» TEXT TO READ

** start **

The unbearable cluelessness of (many) Western leaders
Excerpts from an important post by Nicolas Tenzer and pertinent excerpts from letters by Sri Aurobindo (1940–1943)
Nicolas Tenzer has once again published an excellent piece, clear-eyed as usual and highly relevant.
Nicolas Tenzer has had a long career as a senior civil servant in France. He is a senior expert in international and security issues. A non-resident senior fellow at the Center for European Policy Analysis, he is guest professor at Sciences-Po Paris.
What is most depressing in Tenzer’s analysis is the cluelessness of many Western leaders, talking heads, and public intellectuals about what is at stake.
In the first part of this missive, I take the liberty to quote freely from Tenzer’s post. (All emphases are his.) The second part contains quotations from letters by Sri Aurobindo written between 1940 and 1943. Excerpted from letters already quoted in previous posts, they deal with an analogous situation and exhibit the clear vision which the aforementioned leaders, talking heads, and public-facing members of the intelligentsia lack.
Part 1: Excerpts from “The Trouble, the Noise and the Message: Do the Allies Want to Win the War?” by Nicolas Tenzer
Although Joe Biden, Emmanuel Macron and Ursula von der Leyen were all careful to point out that Ukraine remained their priority, and that it was unthinkable that Russia would win, noises to the contrary emerged in the quite respectable media, without the source being identifiable, that Washington in particular was starting to push Kyiv again to negotiate, ultimately to give up certain territories. These rumors were clearly denied by both President Zelenskyy and the American side, albeit more indirectly, and probably not explicitly enough, as if President Biden’s aides did not perceive the harm these rumors had done....

** end **

» INFORMATION PROVIDED
** start **

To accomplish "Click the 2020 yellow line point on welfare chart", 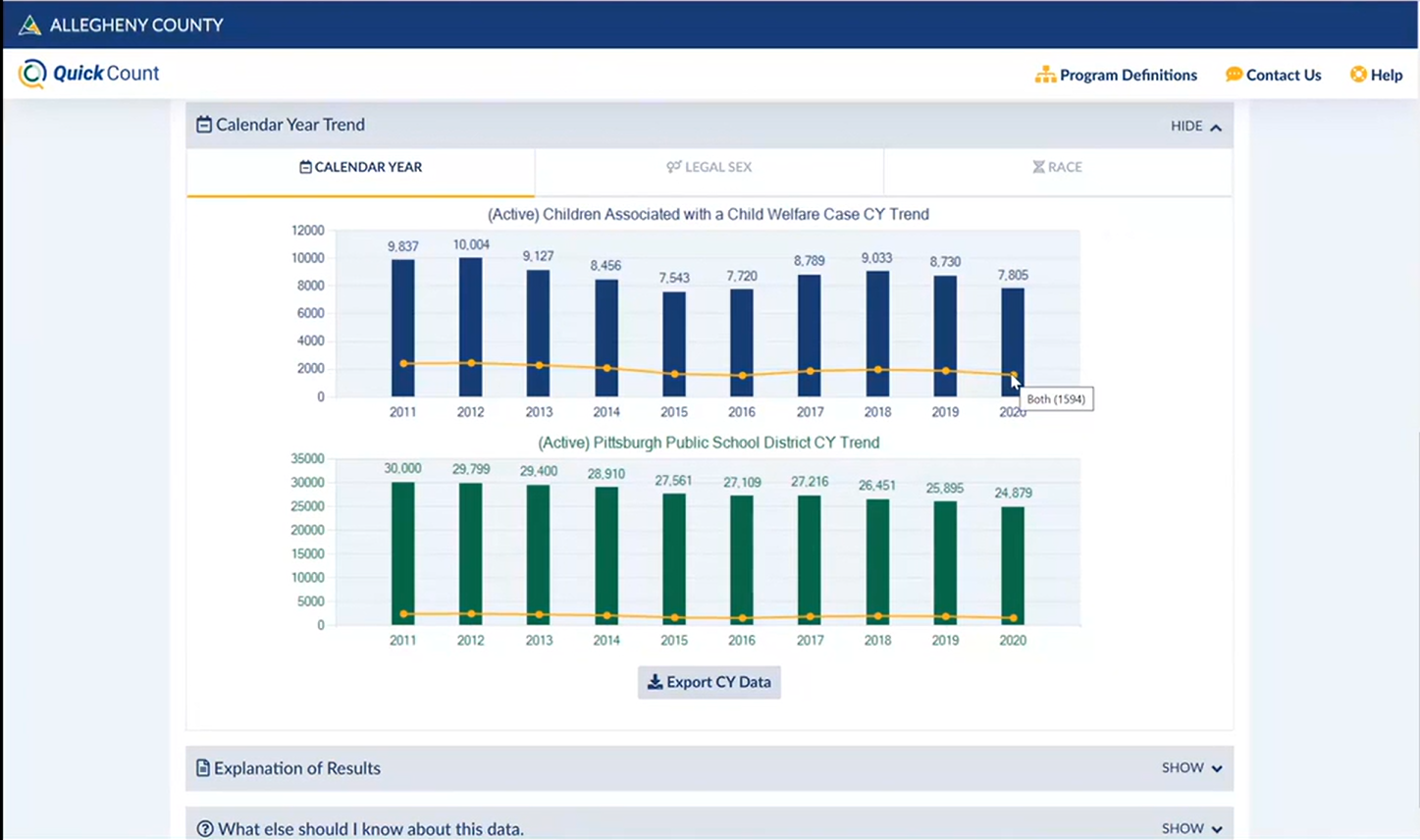I will 1013,375.
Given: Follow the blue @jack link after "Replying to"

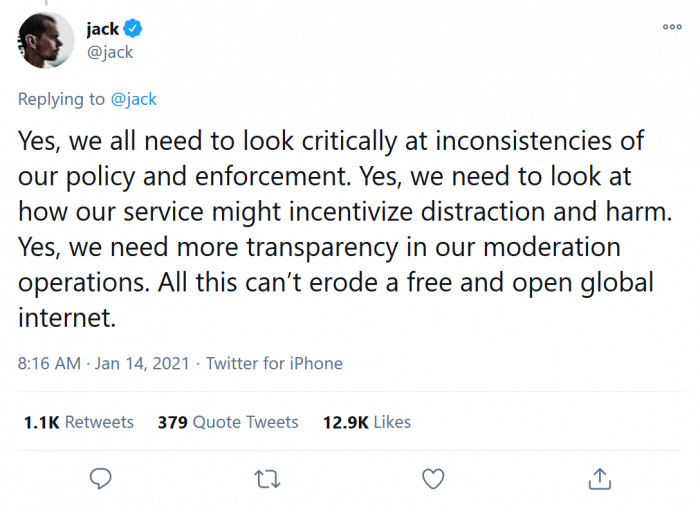Looking at the screenshot, I should coord(133,99).
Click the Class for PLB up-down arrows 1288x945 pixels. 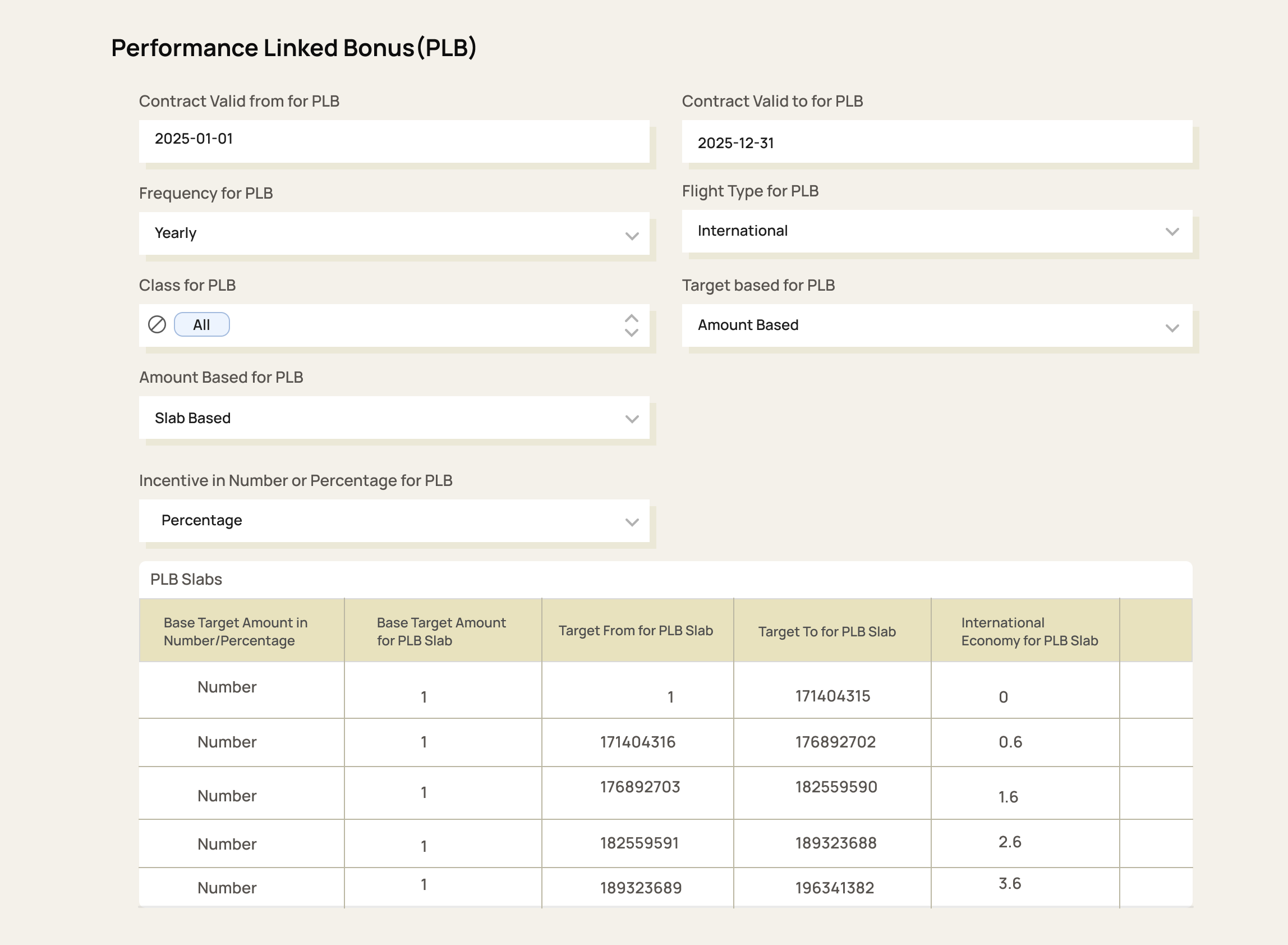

** end **

» SET PROBLEM 1
Please write out everything in the post about Western leaders from "Nicolas Tenzer has had" down to "is at stake.".
» SET PROBLEM 2
According to the post about Western leaders, what position does Nicolas Tenzer hold at the Center for European Policy Analysis?
» SET PROBLEM 3
Name every political leader mentioned in the paragraph of the post about Western leaders that begins "Although Joe Biden."
You won't need the listing.

» EXERCISE RESPONSE 1
Nicolas Tenzer has had a long career as a senior civil servant in France. He is a senior expert in international and security issues. A non-resident senior fellow at the Center for European Policy Analysis, he is guest professor at Sciences-Po Paris.
What is most depressing in Tenzer’s analysis is the cluelessness of many Western leaders, talking heads, and public intellectuals about what is at stake.

» EXERCISE RESPONSE 2
He is a non-resident senior fellow there.

» EXERCISE RESPONSE 3
Joe Biden, Emmanuel Macron, Ursula von der Leyen, President Zelenskyy